- Required work
Search the records below for the word "computer". Pull out each line that has it.

** Available data follows **

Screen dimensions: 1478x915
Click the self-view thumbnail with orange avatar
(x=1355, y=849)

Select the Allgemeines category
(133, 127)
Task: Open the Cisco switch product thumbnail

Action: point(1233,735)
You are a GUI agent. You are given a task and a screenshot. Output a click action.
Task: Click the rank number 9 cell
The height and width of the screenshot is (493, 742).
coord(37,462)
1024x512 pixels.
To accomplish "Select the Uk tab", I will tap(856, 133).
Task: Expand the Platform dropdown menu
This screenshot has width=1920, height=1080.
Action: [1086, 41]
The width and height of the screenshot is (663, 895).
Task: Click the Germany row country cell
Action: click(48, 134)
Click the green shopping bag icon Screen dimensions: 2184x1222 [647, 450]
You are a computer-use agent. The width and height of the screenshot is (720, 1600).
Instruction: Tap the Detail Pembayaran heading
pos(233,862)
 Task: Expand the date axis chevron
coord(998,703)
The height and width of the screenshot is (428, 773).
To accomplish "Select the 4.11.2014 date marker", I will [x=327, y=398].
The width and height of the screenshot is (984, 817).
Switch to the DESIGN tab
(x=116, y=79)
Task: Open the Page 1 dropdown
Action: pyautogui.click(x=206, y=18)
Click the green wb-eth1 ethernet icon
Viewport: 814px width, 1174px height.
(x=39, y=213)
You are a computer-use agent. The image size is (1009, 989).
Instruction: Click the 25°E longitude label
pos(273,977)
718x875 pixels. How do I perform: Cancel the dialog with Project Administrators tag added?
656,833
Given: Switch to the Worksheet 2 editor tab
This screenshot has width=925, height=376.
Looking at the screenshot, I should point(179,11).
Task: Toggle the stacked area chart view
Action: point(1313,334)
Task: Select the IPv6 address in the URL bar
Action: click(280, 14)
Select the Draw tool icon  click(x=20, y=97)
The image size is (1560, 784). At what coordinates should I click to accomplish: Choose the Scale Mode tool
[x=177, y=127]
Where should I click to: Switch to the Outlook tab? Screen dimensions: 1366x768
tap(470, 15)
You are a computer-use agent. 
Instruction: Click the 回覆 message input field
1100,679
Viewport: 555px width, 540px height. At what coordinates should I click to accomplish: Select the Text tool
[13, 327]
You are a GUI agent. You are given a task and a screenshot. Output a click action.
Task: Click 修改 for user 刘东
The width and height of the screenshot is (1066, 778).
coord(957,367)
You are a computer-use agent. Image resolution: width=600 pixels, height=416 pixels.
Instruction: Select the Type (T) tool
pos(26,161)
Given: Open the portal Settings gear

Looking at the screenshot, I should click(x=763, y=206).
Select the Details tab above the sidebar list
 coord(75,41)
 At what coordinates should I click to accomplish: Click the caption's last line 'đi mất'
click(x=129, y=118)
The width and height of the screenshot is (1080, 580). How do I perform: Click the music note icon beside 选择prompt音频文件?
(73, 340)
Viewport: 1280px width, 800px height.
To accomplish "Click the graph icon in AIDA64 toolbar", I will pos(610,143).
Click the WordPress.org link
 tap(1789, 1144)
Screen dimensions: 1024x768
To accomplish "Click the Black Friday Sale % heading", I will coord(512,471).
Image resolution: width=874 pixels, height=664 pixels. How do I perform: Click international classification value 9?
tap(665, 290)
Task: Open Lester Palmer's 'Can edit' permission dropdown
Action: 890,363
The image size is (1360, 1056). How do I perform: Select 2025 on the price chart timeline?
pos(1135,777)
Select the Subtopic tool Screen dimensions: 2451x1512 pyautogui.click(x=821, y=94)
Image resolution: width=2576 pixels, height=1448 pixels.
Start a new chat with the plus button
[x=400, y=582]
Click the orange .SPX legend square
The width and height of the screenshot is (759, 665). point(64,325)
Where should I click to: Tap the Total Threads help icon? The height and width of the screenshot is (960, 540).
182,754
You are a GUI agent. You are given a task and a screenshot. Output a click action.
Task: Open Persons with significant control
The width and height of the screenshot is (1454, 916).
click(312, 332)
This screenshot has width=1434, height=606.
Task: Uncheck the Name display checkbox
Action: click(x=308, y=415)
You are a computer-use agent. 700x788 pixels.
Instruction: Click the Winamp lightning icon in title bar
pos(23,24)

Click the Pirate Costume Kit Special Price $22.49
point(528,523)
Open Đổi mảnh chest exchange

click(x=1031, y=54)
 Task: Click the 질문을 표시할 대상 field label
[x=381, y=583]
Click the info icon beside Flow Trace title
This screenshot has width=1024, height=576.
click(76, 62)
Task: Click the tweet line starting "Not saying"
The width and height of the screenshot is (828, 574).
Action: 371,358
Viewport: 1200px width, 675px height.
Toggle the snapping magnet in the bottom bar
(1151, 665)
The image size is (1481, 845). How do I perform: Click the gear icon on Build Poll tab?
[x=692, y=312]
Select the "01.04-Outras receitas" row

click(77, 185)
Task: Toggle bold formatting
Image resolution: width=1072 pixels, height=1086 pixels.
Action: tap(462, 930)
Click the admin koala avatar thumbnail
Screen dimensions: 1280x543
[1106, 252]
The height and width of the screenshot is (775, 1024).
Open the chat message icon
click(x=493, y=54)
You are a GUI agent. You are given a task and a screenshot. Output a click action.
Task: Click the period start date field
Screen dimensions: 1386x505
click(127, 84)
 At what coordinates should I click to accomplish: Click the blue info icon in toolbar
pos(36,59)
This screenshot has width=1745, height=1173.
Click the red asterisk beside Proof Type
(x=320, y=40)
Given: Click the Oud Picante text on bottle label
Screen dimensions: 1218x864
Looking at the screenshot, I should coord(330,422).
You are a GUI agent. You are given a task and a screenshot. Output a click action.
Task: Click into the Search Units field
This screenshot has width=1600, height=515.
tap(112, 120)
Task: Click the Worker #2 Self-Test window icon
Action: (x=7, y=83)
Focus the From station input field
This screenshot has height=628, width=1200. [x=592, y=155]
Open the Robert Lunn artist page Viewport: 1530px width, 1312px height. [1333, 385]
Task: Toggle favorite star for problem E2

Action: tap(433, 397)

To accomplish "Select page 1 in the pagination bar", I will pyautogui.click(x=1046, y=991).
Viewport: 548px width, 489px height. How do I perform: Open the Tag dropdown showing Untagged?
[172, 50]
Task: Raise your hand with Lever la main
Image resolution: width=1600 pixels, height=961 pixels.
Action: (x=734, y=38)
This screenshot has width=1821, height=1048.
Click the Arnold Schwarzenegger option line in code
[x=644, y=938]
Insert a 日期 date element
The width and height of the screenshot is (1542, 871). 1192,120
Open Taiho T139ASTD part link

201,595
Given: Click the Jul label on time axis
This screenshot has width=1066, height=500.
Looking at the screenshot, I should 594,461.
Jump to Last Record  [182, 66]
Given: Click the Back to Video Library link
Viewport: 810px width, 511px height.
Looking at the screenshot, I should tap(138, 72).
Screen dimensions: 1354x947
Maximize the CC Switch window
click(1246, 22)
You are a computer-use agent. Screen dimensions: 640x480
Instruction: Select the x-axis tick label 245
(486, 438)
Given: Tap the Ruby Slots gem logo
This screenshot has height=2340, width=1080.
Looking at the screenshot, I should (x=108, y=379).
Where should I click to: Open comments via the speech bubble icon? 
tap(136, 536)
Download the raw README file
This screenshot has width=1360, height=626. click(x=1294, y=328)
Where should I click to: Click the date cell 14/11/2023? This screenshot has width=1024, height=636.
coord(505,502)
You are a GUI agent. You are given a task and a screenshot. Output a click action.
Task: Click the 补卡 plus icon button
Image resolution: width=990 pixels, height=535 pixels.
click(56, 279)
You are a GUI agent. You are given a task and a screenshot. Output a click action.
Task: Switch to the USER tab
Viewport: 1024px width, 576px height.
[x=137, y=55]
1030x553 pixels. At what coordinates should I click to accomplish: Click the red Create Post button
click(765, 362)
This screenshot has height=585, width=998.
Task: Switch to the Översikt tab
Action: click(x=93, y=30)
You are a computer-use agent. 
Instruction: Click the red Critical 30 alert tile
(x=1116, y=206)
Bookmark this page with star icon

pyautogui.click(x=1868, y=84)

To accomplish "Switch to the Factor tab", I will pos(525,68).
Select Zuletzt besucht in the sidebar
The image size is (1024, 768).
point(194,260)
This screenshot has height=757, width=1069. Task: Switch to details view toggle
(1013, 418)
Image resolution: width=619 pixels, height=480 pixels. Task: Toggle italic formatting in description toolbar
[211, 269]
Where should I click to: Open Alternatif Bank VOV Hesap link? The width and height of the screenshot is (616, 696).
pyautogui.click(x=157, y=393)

** End of Available data **

- Result
You are a computer-use agent. The width and height of the screenshot is (720, 1600).
You are a computer-use agent. The image size is (1009, 989).
You are a computer-use agent. 
You are a computer-use agent. Image resolution: width=600 pixels, height=416 pixels.
You are a computer-use agent. 700x788 pixels.
You are a computer-use agent. Screen dimensions: 640x480
You are a computer-use agent. 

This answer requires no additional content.